Astronomers Detect Water at Record Distance From Earth , page
Pages:
ATS Members have flagged this thread 1 times


reply posted on 17-12-2008 @ 10:21 PM by stumason
reply to post by RFBurns



I'm curious, what has carbon got to do with water?

Cool that they have seen this though. Would be much more useful if they could find it a little closer to home though.

[edit on 17/12/08 by stumason]


reply posted on 18-12-2008 @ 09:32 AM by Soylent Green Is People
reply to post by ziggystar60


While I do agree with you and NASA that this COULD have been a liquid flow, other scientists have demonstrated that the gully flows in those photos could be the result of a flow of DRY fine silt. Those photos are evidence of flowing water, but there are other plausible non-water explanations.

As for the OP and the idea that water is prevalent throughout our universe, I have always found it interesting how common it seems to be to find water (in any form) all throughout our solar system -- Mars, Saturn's atmosphere, Saturn's Moon, Jupiter's atmoshpere , Jupiter's moons, Venus' atmosphere, millions of comets, etc.

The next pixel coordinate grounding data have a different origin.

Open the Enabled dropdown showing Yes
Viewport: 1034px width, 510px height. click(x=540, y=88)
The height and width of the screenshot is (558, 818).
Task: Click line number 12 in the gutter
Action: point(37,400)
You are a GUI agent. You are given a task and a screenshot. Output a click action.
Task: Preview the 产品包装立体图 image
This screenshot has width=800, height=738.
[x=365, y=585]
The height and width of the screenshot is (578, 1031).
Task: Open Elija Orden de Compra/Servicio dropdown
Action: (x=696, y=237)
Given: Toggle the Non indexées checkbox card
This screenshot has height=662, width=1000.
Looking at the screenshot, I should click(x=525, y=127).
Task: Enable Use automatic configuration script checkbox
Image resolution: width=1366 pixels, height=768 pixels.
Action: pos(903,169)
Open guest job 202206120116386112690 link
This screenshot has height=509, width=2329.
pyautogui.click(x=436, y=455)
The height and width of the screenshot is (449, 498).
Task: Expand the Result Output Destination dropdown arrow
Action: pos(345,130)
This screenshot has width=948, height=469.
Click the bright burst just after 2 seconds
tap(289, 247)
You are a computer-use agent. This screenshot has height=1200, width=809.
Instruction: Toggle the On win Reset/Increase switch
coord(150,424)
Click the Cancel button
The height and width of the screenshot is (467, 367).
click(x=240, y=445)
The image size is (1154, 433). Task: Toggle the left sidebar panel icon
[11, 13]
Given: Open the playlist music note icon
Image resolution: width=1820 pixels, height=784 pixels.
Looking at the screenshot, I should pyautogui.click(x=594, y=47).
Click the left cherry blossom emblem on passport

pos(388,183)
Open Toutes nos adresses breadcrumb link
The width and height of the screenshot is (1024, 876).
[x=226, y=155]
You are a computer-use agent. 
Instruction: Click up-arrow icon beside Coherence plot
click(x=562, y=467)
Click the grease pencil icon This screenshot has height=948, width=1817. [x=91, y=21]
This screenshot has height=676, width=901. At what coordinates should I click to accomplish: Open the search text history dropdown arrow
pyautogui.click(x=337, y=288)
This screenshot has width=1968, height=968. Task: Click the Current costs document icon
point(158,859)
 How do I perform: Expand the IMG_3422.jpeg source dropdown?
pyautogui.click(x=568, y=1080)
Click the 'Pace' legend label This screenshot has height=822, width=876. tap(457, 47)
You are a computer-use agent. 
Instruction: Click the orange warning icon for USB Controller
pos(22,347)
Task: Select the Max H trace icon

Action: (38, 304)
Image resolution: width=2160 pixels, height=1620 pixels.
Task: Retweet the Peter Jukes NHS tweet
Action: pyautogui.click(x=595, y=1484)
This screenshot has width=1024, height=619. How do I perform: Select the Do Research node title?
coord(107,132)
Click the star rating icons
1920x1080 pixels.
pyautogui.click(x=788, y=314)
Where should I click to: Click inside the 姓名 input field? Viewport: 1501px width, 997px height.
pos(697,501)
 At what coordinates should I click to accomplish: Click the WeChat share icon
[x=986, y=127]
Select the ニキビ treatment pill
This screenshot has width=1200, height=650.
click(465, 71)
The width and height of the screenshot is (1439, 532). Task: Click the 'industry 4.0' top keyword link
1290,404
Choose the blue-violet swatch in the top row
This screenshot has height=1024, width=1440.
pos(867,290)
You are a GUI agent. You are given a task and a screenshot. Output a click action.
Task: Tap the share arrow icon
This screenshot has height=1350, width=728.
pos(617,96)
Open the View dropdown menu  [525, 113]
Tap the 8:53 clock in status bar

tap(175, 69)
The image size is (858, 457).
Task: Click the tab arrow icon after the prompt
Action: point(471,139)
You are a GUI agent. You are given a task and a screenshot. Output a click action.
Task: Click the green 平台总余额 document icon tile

The prevalence of water throughout the solar system leads me to believe that the primordial disk of dust and gases that eventually became our solar system may have containded a lot of water vapor, similar to the vapor found 11.5 billion lightyears away.

Who knows? Perhaps that vapor was part of a dust cloud that eventually formed into its own solar system with liquid-water bearing planets...it had the past 11 billions years to do it.